# [Required work]
Your answer should be the lines below from the one with "ending the sentence" to the one with "You are a computer-use agent. 663x480 pixels.", both included, given again exactly and with nothing added.
════════════════
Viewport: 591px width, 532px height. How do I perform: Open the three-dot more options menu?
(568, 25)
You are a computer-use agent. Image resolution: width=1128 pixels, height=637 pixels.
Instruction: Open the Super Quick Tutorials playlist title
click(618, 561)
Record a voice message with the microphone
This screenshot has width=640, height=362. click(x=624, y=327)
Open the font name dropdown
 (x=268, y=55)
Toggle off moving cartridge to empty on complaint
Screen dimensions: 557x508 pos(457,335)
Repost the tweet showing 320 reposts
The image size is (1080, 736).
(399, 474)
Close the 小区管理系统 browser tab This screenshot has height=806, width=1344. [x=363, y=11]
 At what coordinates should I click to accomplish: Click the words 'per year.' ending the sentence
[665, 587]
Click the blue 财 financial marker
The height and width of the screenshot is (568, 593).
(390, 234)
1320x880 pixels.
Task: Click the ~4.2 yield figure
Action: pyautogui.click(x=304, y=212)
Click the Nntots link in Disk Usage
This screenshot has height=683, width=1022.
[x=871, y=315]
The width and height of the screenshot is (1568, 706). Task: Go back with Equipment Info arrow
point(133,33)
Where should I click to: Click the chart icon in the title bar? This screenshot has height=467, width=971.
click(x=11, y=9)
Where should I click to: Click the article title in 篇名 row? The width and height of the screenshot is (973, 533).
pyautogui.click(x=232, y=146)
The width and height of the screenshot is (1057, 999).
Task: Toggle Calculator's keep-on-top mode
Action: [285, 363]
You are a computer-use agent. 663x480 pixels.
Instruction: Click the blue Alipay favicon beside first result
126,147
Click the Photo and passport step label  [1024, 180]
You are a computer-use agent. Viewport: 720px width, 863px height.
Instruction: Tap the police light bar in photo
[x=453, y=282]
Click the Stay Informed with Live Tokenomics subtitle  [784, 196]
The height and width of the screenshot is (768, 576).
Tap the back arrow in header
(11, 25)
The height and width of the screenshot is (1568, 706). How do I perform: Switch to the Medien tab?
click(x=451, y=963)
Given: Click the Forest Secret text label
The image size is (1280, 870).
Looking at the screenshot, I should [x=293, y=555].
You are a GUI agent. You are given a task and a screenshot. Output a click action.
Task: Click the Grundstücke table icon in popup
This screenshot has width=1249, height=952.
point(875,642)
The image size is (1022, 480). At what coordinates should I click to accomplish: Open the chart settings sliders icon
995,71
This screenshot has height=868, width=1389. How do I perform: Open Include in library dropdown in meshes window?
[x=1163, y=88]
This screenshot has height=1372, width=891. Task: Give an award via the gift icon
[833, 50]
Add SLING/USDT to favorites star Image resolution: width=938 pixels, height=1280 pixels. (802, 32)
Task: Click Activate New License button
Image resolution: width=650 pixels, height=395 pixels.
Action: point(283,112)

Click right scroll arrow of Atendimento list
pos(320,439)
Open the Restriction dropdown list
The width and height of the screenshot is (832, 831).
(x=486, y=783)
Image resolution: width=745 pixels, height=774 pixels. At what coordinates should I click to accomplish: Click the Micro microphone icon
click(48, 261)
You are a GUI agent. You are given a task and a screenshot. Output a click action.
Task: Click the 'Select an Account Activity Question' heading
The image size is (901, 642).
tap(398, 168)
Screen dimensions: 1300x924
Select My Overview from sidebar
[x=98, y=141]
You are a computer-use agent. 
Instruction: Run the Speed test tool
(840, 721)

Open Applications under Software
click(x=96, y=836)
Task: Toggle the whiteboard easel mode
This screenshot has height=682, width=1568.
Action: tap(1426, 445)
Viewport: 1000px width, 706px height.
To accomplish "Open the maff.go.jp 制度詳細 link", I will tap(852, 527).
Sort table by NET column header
════════════════
# [Finished task]
 At what coordinates should I click to accomplish: Click the words 'per year.' ending the sentence
[665, 587]
Click the blue 财 financial marker
The height and width of the screenshot is (568, 593).
(390, 234)
1320x880 pixels.
Task: Click the ~4.2 yield figure
Action: pyautogui.click(x=304, y=212)
Click the Nntots link in Disk Usage
This screenshot has height=683, width=1022.
[x=871, y=315]
The width and height of the screenshot is (1568, 706). Task: Go back with Equipment Info arrow
point(133,33)
Where should I click to: Click the chart icon in the title bar? This screenshot has height=467, width=971.
click(x=11, y=9)
Where should I click to: Click the article title in 篇名 row? The width and height of the screenshot is (973, 533).
pyautogui.click(x=232, y=146)
The width and height of the screenshot is (1057, 999).
Task: Toggle Calculator's keep-on-top mode
Action: [285, 363]
You are a computer-use agent. 663x480 pixels.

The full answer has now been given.